Mobile and enterprise applications

Several enterprise applications are being used by these companies, including audio, web- and videoconferencing, email, web hosting, instant messaging, toll-free services and VoIP.

In terms of mobile applications, these companies use mobile email, mobile data connectivity, corporate intranet, conferencing solutions, push alerts, mobile access to supply chain management and vehicle tracking.

Club Mahindra uses mobility solutions such as BlackBerry smartphones, iPads and the active sync facility on handsets.

BIL uses fewer mobility applications as compared to other respondents, but select sales officers have been provided high speed data cards sourced from RCOM and TATA DOCOMO. These officials have been provided internet connectivity to access the firm’s corporate applications.

Network redundancy

Several platforms are used for network backup. For example, Tata Power has a disaster recovery data centre, which functions as a mirror site. Any transaction at the company’s headquarters is replicated to the disaster recovery site, which allows instantaneous data recovery in case of a network slowdown.

BIL uses two 10 Mbps internet links sourced from RCOM and Bharti Airtel. It also uses a 20 Mbps link provided by RCOM and Tata Teleservices Limited. EIML uses mirror servers and server provider diversity. Apart from two backup systems, MTIL uses a solar power-based redundancy system.

Network security

Securing the communications network is a key priority for the respondents and they use a multi-tiered set-up for the same. Usha International Limited (UIL) uses security applications and devices including a firewall in the high availability mode, antivirus and antispam tools, and the gateway load balancer platform.

Security applications used by JourneyMart.com include hardware-based IP firewalls, internet content filtering and caching solutions and a dedicated staging server with IP and MAC security. This server ensures that the content uploaded on the site is first tested locally and is free from any malware. A McAfee-based network security enterprise solution is also in place.

The way forward

Most of these companies plan to strengthen their telecom network. UIL, for instance, intends to deploy a solution to improve business processes and leverage the communications set-up.

Also, GBML is establishing the new Microsoft Dynamics AX platform across company-owned, company-operated stores.
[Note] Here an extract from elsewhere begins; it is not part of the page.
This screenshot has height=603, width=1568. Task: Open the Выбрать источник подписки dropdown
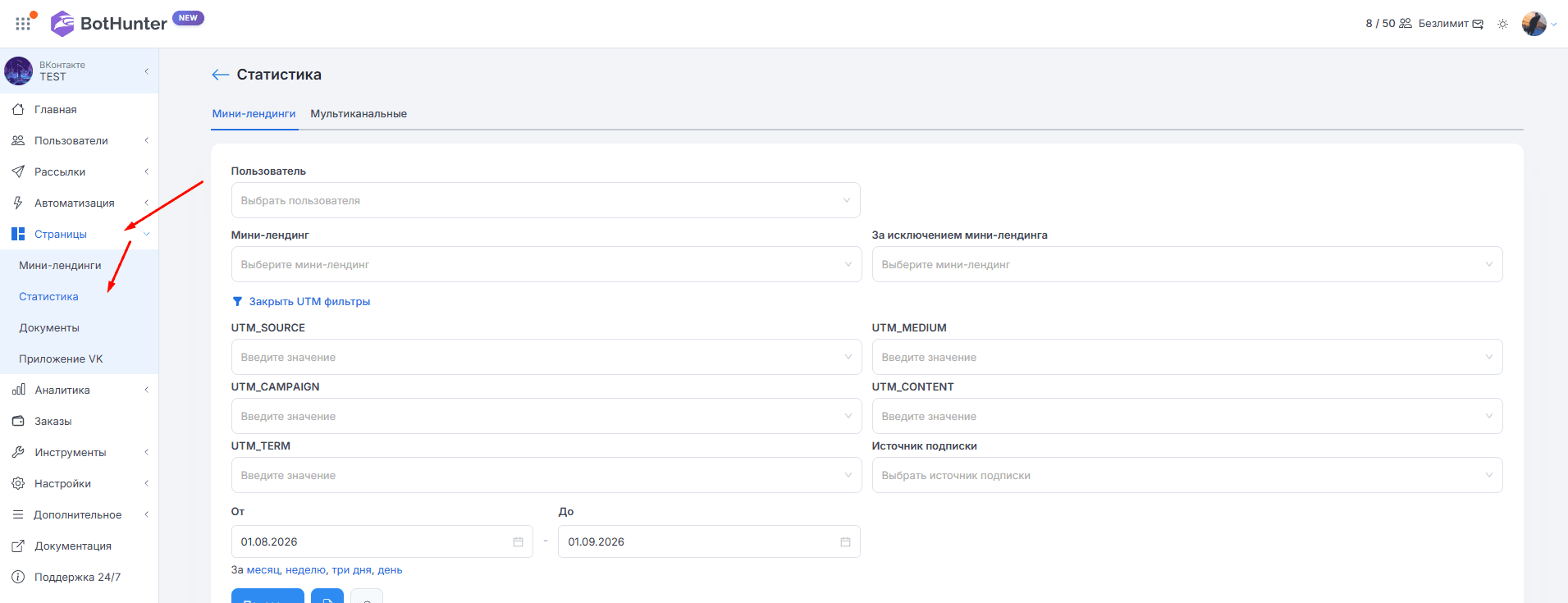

The company is also looking to implement mobility applications. On the operational side, it plans to add CRM and offer loyalty benefits to customers.

Meanwhile, Bangalore Electricity Supply Company Limited plans to implement a web-based management information system application to ensure an improved data management process, better organisational control and automatic managerial processes. It also plans to use smartphones for data management and effective communication, and digitise existing data.
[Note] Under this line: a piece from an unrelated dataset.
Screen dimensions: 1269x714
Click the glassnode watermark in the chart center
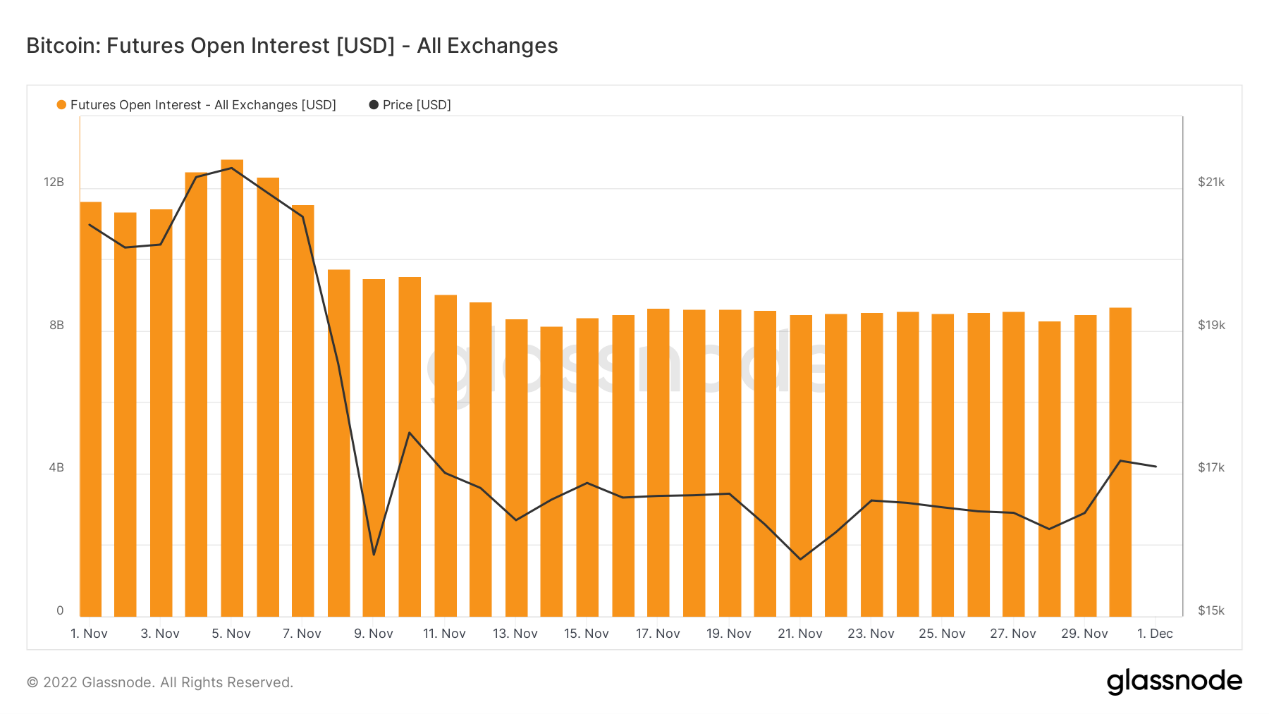point(628,365)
RBNL is looking to work on a networking model, under which most of the radio stations will be controlled by a centrally located radio station through WAN.

Meanwhile, Tata Power plans to deploy the enterprise single sign on and single identity management platforms, set up email solutions that offer infinite storage, ensure email connectivity in case of any disaster, establish enterprise storage solutions with infinite access for corporate purposes and geographic information systems, expand existing adaptive multi-rate audio codec schemes and establish mobile solutions for remote monitoring of its receiving stations.

To conclude, a robust telecom network is helping companies with a large sales and distribution network to better manage their assets, thereby strengthening their market position.